___ EXTRACTED ENTRIES ___

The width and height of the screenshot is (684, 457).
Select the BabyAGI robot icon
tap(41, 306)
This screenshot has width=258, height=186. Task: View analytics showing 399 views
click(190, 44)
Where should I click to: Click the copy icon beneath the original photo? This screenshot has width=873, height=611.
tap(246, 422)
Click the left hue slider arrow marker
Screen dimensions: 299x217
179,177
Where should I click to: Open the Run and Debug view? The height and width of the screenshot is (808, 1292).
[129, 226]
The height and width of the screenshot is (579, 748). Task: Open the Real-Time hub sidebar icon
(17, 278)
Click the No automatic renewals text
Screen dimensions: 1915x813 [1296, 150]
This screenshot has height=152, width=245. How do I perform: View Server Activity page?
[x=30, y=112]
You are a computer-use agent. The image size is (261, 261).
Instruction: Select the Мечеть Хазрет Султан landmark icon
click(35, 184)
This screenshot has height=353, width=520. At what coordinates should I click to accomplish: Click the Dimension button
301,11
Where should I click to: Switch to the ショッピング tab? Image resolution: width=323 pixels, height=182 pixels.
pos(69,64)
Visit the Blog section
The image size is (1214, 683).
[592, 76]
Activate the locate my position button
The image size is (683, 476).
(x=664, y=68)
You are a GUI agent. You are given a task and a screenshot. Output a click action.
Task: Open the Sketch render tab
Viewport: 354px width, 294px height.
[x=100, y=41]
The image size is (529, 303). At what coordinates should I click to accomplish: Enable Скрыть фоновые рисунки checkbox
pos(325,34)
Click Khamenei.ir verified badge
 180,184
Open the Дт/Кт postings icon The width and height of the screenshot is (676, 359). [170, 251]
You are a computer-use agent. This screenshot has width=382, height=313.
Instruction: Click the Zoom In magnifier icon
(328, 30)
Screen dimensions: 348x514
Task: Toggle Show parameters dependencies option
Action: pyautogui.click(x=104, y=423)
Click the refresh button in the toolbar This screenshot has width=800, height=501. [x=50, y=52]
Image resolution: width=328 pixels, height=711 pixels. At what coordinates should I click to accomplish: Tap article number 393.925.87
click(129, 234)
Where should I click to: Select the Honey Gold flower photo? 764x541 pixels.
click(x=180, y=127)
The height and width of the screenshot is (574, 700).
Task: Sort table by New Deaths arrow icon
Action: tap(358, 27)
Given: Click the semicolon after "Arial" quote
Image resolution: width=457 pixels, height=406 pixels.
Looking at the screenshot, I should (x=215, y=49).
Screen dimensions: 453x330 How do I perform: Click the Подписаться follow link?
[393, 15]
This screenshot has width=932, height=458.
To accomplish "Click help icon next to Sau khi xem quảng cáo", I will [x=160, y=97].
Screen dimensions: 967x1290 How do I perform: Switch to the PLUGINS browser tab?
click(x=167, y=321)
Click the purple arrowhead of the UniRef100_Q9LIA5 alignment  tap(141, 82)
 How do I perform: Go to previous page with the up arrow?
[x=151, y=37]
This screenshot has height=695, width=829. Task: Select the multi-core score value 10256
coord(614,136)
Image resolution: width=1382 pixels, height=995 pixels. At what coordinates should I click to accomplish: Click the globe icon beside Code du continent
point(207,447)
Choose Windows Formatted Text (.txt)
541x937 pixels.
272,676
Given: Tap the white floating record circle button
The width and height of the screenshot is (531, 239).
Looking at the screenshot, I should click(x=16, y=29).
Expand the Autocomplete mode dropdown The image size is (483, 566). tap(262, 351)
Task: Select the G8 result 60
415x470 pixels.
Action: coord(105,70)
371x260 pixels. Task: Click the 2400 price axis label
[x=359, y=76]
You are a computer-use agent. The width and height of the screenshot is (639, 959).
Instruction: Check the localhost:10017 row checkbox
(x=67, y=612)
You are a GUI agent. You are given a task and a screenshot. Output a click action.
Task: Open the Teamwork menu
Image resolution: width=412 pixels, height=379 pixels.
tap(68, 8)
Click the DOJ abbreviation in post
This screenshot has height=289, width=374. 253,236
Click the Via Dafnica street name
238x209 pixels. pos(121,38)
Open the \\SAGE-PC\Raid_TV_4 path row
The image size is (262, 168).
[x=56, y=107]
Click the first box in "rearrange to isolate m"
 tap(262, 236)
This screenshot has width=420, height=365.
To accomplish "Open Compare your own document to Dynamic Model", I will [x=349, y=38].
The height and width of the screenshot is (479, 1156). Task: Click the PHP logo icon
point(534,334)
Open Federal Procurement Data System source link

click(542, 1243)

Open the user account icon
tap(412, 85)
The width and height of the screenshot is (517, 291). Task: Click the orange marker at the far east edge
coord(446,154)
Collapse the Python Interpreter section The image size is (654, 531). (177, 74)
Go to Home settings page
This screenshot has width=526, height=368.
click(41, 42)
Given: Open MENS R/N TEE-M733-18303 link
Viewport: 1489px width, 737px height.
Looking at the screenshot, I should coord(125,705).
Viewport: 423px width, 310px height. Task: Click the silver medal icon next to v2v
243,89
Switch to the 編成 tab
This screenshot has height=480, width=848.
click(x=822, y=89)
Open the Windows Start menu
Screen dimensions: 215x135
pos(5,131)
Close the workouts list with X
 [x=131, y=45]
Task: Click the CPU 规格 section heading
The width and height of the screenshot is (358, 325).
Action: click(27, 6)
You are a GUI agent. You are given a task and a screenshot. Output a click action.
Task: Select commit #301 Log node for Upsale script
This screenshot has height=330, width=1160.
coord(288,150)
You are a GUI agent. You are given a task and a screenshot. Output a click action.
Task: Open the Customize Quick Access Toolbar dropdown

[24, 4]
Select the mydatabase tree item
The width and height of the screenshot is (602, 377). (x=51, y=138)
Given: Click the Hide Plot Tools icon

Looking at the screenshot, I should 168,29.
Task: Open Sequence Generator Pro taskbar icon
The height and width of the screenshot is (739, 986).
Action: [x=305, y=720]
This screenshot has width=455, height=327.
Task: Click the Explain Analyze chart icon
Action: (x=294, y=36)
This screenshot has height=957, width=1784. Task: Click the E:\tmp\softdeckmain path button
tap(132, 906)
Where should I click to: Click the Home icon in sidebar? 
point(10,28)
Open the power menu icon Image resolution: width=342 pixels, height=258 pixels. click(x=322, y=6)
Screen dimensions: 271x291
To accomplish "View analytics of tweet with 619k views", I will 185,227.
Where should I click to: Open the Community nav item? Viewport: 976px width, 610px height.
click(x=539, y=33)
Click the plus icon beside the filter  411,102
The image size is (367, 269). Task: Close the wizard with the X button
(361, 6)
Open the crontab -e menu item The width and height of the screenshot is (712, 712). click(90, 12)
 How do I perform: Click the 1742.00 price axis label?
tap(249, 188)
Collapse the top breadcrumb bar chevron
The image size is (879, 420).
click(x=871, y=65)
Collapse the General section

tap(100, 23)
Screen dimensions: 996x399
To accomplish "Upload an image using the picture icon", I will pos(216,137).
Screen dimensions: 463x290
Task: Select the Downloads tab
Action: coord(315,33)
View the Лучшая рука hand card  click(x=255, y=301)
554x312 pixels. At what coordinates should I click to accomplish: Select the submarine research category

___

# [WHAT NEEDS TO BE DONE]
Where the string "computer" turns up in a line of the data above, copy that whole line.

# [RESPONSE TO THE EXERCISE]
You are a computer-use agent. The image size is (261, 261).
You are a computer-use agent. This screenshot has width=382, height=313.
You are a computer-use agent. The width and height of the screenshot is (639, 959).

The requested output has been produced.